Callie checking to see if I'm following along or not

Callie loves the walk down through the woods — en sous-bois, in French, the "under-woods," which means among the trees and through the undergrowth. It's a nice change from walks up and down rows of vines, or along the gravel road, or even along the edges of the vineyard where the woods start.

Looking back up the hill toward daylight

It's a good walk for me too, because the slope makes climbing back up toward the house a good aerobic workout after the easy walk down. Despite all the rain these past few months, the ground isn't very muddy down there at the bottom of the trail through the woods. Maybe it's because the trees and undergrowth are sucking up a lot of water in this season.

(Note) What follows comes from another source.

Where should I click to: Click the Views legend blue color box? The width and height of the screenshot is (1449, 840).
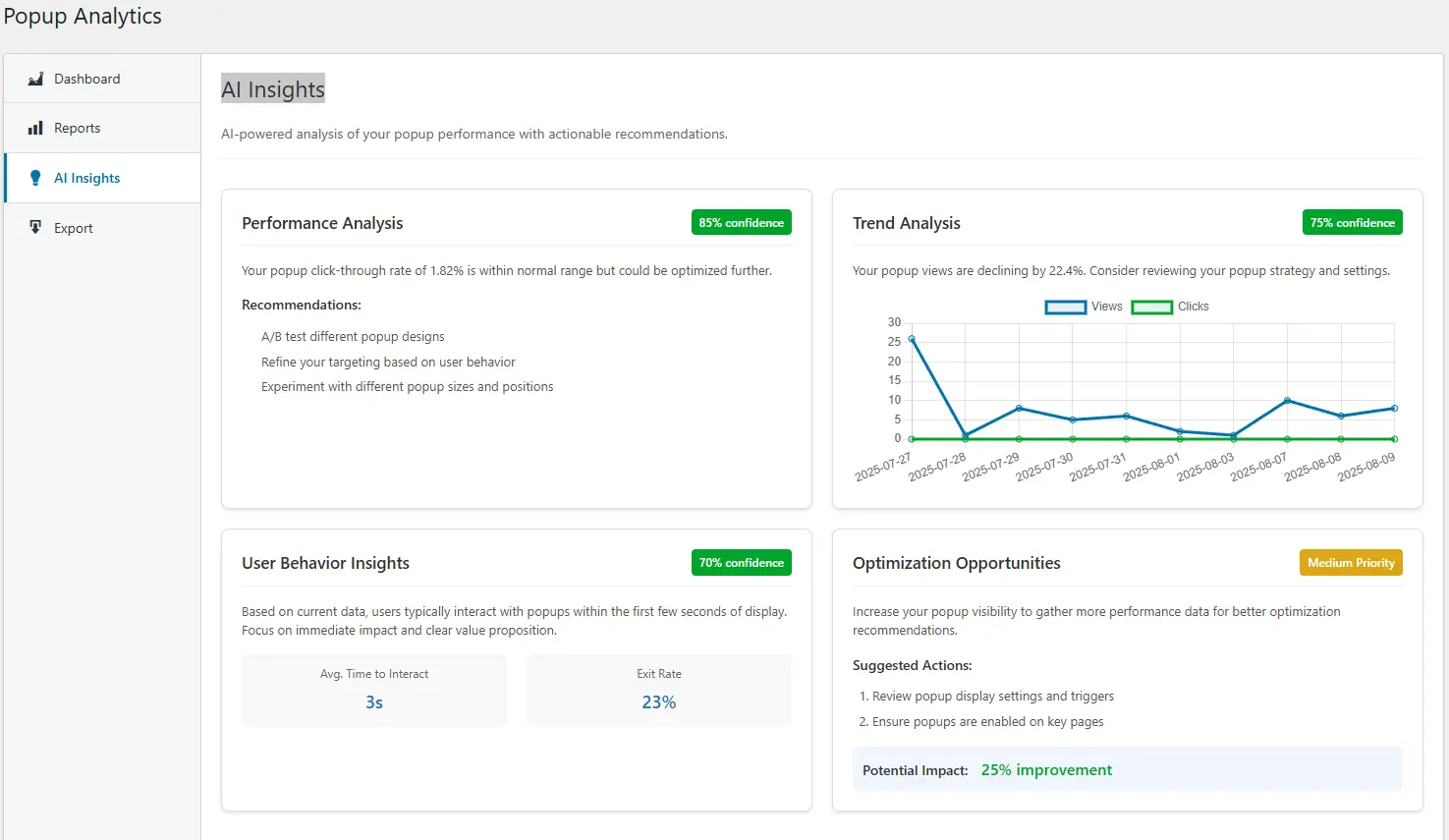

Callie making her way through the undergrowth

Speaking of water and the season, there are more of those big orange slugs crawling around all over the place than I've ever seen in my nine years of walking the paths and trails of the area. I saw at least 20 a couple of mornings ago, and yesterday afternoon I saw several too. In past years, they were a rarity, appearing only randomly from time to time. Now it's like an invasion.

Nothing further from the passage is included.